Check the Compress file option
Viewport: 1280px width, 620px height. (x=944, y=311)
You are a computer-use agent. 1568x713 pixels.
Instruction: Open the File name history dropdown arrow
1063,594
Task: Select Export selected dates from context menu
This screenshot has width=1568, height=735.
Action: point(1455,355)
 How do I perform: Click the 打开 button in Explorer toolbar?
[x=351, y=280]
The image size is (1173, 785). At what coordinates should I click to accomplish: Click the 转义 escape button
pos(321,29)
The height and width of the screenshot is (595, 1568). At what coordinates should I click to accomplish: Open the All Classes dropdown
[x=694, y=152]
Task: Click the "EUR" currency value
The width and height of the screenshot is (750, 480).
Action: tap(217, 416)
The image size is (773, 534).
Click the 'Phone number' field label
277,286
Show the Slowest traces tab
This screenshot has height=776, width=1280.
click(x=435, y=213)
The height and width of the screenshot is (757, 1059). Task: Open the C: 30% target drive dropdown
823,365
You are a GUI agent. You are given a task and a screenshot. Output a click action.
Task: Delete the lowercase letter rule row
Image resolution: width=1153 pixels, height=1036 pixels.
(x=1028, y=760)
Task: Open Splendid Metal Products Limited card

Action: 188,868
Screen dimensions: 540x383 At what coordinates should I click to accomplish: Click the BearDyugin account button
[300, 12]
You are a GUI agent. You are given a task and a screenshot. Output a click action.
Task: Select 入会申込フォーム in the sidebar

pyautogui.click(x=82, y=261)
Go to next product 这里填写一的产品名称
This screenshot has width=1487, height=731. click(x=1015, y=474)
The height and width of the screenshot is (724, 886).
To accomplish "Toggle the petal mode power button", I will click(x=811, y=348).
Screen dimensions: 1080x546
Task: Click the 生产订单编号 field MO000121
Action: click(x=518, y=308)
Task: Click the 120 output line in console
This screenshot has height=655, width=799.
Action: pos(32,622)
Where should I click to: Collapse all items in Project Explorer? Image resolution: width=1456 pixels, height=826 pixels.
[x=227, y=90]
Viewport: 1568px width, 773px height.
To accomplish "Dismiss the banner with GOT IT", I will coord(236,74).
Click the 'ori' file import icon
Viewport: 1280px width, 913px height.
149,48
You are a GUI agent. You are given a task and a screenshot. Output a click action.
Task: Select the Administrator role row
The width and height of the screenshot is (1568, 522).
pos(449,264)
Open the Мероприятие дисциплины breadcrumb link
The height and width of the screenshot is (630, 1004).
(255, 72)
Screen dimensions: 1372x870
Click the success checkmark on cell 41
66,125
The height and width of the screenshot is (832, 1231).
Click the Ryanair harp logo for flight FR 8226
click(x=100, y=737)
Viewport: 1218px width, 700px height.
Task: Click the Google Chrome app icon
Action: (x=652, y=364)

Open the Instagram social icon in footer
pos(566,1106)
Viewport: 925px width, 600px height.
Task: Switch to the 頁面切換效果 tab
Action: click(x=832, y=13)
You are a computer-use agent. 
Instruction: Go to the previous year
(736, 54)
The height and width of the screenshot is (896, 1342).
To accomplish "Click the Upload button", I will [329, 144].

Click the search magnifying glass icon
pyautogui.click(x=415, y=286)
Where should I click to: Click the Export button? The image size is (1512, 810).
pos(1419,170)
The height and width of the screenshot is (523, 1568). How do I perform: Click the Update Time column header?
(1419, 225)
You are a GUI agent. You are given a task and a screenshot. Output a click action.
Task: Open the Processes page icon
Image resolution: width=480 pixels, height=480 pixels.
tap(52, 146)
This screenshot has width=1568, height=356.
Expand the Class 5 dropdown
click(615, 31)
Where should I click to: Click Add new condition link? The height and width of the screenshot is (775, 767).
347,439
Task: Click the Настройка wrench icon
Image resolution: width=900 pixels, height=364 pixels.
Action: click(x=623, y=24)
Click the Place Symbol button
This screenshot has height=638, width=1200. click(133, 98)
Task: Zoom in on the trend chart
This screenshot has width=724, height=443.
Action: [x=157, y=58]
= = =
**TRY IT**. The full listing must be copied exactly, every line included.

**WRITTEN ANSWER**.
Check the Compress file option
Viewport: 1280px width, 620px height. (x=944, y=311)
You are a computer-use agent. 1568x713 pixels.
Instruction: Open the File name history dropdown arrow
1063,594
Task: Select Export selected dates from context menu
This screenshot has width=1568, height=735.
Action: point(1455,355)
 How do I perform: Click the 打开 button in Explorer toolbar?
[x=351, y=280]
The image size is (1173, 785). At what coordinates should I click to accomplish: Click the 转义 escape button
pos(321,29)
The height and width of the screenshot is (595, 1568). At what coordinates should I click to accomplish: Open the All Classes dropdown
[x=694, y=152]
Task: Click the "EUR" currency value
The width and height of the screenshot is (750, 480).
Action: tap(217, 416)
The image size is (773, 534).
Click the 'Phone number' field label
277,286
Show the Slowest traces tab
This screenshot has height=776, width=1280.
click(x=435, y=213)
The height and width of the screenshot is (757, 1059). Task: Open the C: 30% target drive dropdown
823,365
You are a GUI agent. You are given a task and a screenshot. Output a click action.
Task: Delete the lowercase letter rule row
Image resolution: width=1153 pixels, height=1036 pixels.
(x=1028, y=760)
Task: Open Splendid Metal Products Limited card

Action: 188,868
Screen dimensions: 540x383 At what coordinates should I click to accomplish: Click the BearDyugin account button
[300, 12]
You are a GUI agent. You are given a task and a screenshot. Output a click action.
Task: Select 入会申込フォーム in the sidebar

pyautogui.click(x=82, y=261)
Go to next product 这里填写一的产品名称
This screenshot has width=1487, height=731. click(x=1015, y=474)
The height and width of the screenshot is (724, 886).
To accomplish "Toggle the petal mode power button", I will click(x=811, y=348).
Screen dimensions: 1080x546
Task: Click the 生产订单编号 field MO000121
Action: click(x=518, y=308)
Task: Click the 120 output line in console
This screenshot has height=655, width=799.
Action: pos(32,622)
Where should I click to: Collapse all items in Project Explorer? Image resolution: width=1456 pixels, height=826 pixels.
[x=227, y=90]
Viewport: 1568px width, 773px height.
To accomplish "Dismiss the banner with GOT IT", I will coord(236,74).
Click the 'ori' file import icon
Viewport: 1280px width, 913px height.
149,48
You are a GUI agent. You are given a task and a screenshot. Output a click action.
Task: Select the Administrator role row
The width and height of the screenshot is (1568, 522).
pos(449,264)
Open the Мероприятие дисциплины breadcrumb link
The height and width of the screenshot is (630, 1004).
(255, 72)
Screen dimensions: 1372x870
Click the success checkmark on cell 41
66,125
The height and width of the screenshot is (832, 1231).
Click the Ryanair harp logo for flight FR 8226
click(x=100, y=737)
Viewport: 1218px width, 700px height.
Task: Click the Google Chrome app icon
Action: (x=652, y=364)

Open the Instagram social icon in footer
pos(566,1106)
Viewport: 925px width, 600px height.
Task: Switch to the 頁面切換效果 tab
Action: click(x=832, y=13)
You are a computer-use agent. 
Instruction: Go to the previous year
(736, 54)
The height and width of the screenshot is (896, 1342).
To accomplish "Click the Upload button", I will [329, 144].

Click the search magnifying glass icon
pyautogui.click(x=415, y=286)
Where should I click to: Click the Export button? The image size is (1512, 810).
pos(1419,170)
The height and width of the screenshot is (523, 1568). How do I perform: Click the Update Time column header?
(1419, 225)
You are a GUI agent. You are given a task and a screenshot. Output a click action.
Task: Open the Processes page icon
Image resolution: width=480 pixels, height=480 pixels.
tap(52, 146)
This screenshot has width=1568, height=356.
Expand the Class 5 dropdown
click(615, 31)
Where should I click to: Click Add new condition link? The height and width of the screenshot is (775, 767).
347,439
Task: Click the Настройка wrench icon
Image resolution: width=900 pixels, height=364 pixels.
Action: click(x=623, y=24)
Click the Place Symbol button
This screenshot has height=638, width=1200. click(133, 98)
Task: Zoom in on the trend chart
This screenshot has width=724, height=443.
Action: [x=157, y=58]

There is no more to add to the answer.